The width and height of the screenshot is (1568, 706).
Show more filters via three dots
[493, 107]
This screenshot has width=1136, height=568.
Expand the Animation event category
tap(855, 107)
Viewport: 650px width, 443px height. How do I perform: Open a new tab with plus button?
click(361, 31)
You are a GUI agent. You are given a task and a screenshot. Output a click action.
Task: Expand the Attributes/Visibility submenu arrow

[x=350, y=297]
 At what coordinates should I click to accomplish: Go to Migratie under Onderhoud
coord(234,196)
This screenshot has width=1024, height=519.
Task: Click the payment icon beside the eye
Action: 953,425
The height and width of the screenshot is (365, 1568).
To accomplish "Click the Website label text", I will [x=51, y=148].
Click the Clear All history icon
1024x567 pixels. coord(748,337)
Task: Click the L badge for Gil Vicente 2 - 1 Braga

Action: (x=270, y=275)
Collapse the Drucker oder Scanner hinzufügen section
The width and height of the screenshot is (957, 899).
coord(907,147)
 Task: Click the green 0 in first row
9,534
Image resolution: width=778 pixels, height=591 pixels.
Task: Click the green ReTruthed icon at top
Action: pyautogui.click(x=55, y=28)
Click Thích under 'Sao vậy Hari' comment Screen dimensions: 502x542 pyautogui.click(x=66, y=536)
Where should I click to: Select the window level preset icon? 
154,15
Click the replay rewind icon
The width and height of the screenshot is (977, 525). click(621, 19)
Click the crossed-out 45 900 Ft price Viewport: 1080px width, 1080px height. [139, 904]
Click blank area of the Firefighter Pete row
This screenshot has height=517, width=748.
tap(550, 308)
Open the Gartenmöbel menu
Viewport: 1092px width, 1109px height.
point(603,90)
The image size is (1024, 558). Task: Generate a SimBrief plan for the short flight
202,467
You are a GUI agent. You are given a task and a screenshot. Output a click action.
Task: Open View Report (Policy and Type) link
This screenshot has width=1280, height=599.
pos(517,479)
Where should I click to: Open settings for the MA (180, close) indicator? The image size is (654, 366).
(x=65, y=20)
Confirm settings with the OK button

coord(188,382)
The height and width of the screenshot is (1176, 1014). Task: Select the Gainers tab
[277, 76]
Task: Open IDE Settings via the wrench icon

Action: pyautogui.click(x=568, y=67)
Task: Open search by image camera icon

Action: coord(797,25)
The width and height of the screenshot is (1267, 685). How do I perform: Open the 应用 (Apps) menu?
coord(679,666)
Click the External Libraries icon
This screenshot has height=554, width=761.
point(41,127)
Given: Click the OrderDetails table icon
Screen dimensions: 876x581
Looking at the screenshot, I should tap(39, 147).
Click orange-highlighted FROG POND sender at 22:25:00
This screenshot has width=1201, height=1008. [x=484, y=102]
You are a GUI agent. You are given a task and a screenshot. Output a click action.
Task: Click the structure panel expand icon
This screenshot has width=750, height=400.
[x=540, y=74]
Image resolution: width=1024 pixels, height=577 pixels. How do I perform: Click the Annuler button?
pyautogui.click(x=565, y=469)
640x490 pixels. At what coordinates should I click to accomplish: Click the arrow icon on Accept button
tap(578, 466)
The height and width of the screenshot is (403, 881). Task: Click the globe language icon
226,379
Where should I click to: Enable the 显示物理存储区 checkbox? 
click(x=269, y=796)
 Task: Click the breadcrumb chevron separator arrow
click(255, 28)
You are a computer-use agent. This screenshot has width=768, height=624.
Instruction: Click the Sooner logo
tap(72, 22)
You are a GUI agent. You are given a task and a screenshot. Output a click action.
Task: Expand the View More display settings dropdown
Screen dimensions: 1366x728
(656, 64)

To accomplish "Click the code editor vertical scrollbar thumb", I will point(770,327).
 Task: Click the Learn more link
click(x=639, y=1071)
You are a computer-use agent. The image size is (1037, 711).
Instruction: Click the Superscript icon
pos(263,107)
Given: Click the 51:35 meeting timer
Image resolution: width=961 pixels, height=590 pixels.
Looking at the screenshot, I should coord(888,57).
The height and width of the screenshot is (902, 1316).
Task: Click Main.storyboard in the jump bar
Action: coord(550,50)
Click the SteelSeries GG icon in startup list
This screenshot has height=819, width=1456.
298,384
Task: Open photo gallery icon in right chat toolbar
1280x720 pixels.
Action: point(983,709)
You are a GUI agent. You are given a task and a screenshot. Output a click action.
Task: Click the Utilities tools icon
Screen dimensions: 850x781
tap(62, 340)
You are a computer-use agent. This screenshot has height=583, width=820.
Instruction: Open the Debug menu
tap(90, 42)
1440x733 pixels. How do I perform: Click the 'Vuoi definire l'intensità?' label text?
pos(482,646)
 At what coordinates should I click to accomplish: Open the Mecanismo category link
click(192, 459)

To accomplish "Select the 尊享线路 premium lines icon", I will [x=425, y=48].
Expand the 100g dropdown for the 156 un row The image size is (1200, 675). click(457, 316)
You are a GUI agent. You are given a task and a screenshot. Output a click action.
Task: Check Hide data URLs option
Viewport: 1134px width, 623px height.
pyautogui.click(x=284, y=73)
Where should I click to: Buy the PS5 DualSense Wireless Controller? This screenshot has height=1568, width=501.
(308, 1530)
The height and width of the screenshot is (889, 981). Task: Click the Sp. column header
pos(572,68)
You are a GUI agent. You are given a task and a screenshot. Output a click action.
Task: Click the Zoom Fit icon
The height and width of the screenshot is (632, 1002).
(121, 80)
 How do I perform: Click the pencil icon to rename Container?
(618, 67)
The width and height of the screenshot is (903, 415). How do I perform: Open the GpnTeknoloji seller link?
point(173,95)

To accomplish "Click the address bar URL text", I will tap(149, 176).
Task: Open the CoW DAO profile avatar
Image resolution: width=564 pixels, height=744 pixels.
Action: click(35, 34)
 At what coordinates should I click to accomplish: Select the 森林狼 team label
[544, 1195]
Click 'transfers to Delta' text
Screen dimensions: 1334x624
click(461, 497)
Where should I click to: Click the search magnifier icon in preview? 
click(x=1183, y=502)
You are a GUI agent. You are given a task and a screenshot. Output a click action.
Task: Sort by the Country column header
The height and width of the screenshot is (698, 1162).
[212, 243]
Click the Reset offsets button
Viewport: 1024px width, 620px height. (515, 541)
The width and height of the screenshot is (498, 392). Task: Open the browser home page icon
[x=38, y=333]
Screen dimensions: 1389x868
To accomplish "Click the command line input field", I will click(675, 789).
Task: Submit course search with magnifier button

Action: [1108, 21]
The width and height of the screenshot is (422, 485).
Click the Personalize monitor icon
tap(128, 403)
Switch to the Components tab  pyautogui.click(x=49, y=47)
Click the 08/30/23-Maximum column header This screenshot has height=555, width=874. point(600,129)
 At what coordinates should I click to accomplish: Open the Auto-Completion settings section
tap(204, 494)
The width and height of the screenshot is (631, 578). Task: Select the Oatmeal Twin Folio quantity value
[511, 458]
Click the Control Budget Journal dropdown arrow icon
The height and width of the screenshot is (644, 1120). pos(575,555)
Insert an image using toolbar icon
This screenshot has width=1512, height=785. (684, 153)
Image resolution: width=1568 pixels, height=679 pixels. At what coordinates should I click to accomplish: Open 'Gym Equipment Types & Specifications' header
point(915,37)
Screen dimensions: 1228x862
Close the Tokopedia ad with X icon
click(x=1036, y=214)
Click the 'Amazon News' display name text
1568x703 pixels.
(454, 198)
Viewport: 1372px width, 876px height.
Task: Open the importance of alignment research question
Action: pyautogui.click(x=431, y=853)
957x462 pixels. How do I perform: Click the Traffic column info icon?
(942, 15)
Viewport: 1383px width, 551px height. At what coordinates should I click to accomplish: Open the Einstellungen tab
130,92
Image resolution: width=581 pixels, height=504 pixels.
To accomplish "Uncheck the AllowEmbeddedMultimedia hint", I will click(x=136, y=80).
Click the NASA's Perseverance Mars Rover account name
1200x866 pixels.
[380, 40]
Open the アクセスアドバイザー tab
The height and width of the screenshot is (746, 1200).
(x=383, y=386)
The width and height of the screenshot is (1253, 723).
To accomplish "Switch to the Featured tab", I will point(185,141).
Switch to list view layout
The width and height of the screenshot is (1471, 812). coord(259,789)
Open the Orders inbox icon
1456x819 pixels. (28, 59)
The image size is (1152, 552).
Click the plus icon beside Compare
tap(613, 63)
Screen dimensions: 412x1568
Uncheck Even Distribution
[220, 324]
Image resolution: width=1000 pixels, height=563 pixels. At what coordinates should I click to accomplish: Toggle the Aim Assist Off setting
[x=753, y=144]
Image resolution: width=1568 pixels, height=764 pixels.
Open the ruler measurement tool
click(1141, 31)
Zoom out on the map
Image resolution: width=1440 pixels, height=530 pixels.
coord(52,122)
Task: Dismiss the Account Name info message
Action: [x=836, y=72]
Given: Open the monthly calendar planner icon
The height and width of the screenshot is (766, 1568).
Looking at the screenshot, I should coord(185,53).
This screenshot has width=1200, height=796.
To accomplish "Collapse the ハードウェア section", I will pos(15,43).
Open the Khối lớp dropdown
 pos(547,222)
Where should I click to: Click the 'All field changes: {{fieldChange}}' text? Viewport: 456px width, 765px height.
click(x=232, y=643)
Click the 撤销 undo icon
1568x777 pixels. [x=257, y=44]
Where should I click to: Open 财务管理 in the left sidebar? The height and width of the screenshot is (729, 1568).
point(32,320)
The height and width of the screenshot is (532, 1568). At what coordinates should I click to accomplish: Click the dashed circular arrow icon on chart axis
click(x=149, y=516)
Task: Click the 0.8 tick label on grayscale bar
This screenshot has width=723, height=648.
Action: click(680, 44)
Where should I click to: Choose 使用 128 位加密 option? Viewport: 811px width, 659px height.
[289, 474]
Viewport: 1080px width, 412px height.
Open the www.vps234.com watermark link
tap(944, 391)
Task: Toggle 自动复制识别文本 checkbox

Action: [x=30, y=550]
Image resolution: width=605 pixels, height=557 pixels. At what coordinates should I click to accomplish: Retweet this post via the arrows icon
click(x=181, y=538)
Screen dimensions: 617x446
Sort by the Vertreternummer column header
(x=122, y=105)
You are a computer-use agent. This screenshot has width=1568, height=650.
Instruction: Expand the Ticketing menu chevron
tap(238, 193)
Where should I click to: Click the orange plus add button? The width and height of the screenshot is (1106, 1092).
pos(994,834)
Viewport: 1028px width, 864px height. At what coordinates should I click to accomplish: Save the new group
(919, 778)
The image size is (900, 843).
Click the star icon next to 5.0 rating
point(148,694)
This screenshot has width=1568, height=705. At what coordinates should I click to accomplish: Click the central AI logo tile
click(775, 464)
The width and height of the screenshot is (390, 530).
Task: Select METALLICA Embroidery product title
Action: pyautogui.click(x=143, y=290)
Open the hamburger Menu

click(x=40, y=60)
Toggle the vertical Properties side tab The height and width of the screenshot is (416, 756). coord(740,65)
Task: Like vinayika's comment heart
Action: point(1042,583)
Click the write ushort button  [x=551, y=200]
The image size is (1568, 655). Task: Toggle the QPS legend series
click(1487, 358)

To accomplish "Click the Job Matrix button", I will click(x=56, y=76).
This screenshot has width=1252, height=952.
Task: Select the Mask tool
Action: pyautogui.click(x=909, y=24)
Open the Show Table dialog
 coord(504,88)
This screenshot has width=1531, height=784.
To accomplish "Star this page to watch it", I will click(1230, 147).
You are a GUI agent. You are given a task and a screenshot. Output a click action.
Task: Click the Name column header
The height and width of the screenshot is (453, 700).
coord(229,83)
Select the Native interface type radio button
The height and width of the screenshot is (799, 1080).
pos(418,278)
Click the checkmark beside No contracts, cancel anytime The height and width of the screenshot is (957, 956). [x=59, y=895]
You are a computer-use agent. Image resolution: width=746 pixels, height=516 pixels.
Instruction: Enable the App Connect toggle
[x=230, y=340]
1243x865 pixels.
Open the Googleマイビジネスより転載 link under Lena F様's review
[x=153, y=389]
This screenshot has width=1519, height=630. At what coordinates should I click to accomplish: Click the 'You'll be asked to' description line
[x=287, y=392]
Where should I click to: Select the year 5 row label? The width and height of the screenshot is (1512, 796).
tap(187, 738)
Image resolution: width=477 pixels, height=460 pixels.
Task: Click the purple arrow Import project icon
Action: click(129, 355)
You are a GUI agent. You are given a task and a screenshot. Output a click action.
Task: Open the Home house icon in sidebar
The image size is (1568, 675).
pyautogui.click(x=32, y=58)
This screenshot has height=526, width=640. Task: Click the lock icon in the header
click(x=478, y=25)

### About this task
Within the listing above, work out how many lines hold "Collapse", and answer with that number only.

### Task response
2